I. Development Situation

A. Recent Political and Social Developments

1. Following the January 2001 elections, the Thai Rak Thai party formed a three-party coalition led by Prime Minister Thaksin Shinawatra. The Thai Rak Thai has effective command of 324 seats of 500 Lower House seats, protecting the administration from any vote of no confidence. The new Government has yet to chart its long-term policy agenda. However, given immense pressure to stimulate the economy quickly, it has prioritized fiscal measures to boost rural incomes, including suspending farmers' debts and creating village revolving funds. The centerpiece of the new administration’s economic recovery program calls for the establishment of the Thailand Asset Management Corporation, vested with extra-legal authority to resolve $30 billion of nonperforming loans. The corporation is scheduled to begin operations in July 2001.

2. Thailand has largely met basic human needs. While improvements in the quality of life have been broad based, Thailand lags in some areas. In particular, compared to other middle income countries, educational attainments lag. As a result of the crisis, an additional 3 million Thais became poor. Households that were already poor saw a disproportionate worsening of their circumstances.1 The increase in poverty was distributed unevenly throughout the country, affecting mostly rural areas, especially the northeast, south, and central regions. Although data are partial, other social indicators have also registered setbacks.

B. Economic Assessment and Outlook

3. Building on modest growth in 1999, the Thai economy grew by 4.4 percent in 2000, restoring some of the income lost as a result of the crisis. While recovery is progressing, it is far from complete. By the end of 2000, per capita incomes (measured in local constant prices) were still about 9 percent lower than their 1996 peak level.

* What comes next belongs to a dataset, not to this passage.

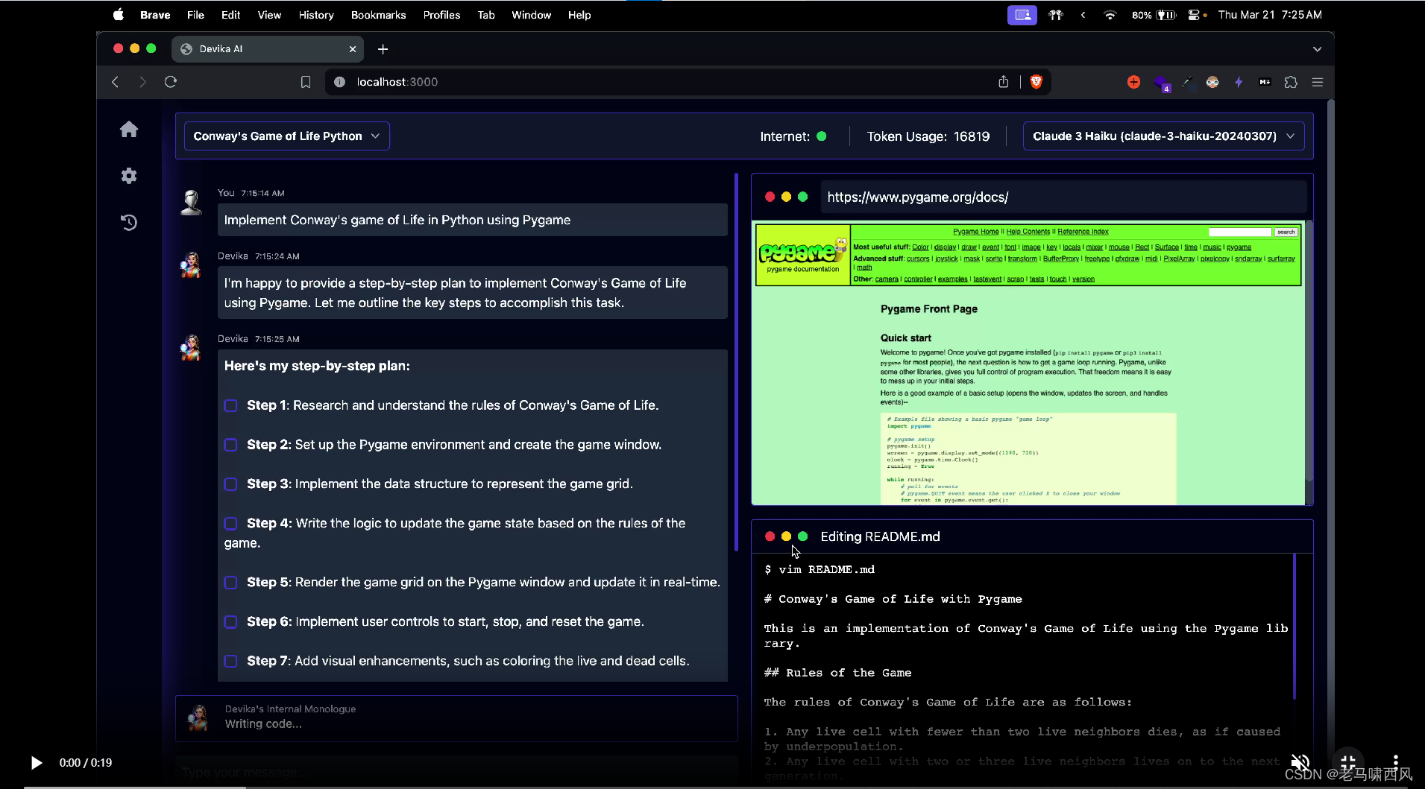Click the Pygame Home link
The width and height of the screenshot is (1425, 789).
tap(975, 232)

4. The fiscal deficit, based on the government-financed statistics format, narrowed from over 11 percent of gross domestic product (GDP) in fiscal year (FY) 1999 to 3.2 percent in FY2000. Capital transfers to the financial sector, to support the recapitalization of banks, were greatly reduced in FY2000 over FY1999. Hence, despite the reduced deficit, the overall fiscal stance remained broadly supportive of growth. As a result of successive deficit spending measures and support for banking sector recapitalization, the ratio of public debt to GDP has climbed from just 15 percent prior to the 1997 crisis to about 58 percent by the end of 2000. Although this sharp escalation in debt has amplified fiscal strains, Thailand’s public debt position is manageable. Protracted slow growth or a steep rise in real interest rates could, however, pose considerable fiscal difficulties.

5. In a low inflationary environment, the 14-day repurchase rate, which is the key Bank of Thailand policy rate, averaged about 1.5 percent in 2000. Despite low interest rates and ample liquidity, the stock of commercial bank credit to the private sector contracted further in 2000. The demand for loans remained subdued, and banks were reluctant to lend to all but their most creditworthy clients. Slow but steady progress was made in resolving nonperforming loans. By the end of 2000, the ratio of nonperforming to total loans in the domestic banking system had fallen to 17.8 percent from just under 40 percent at the end of 1999. However, the fall in the nonperforming loan ratio owed as much to the transfer of impaired assets to Asset Management Corporations as to voluntary resolution and restructuring. A large backlog of unresolved debts has accumulated in the bankruptcy courts.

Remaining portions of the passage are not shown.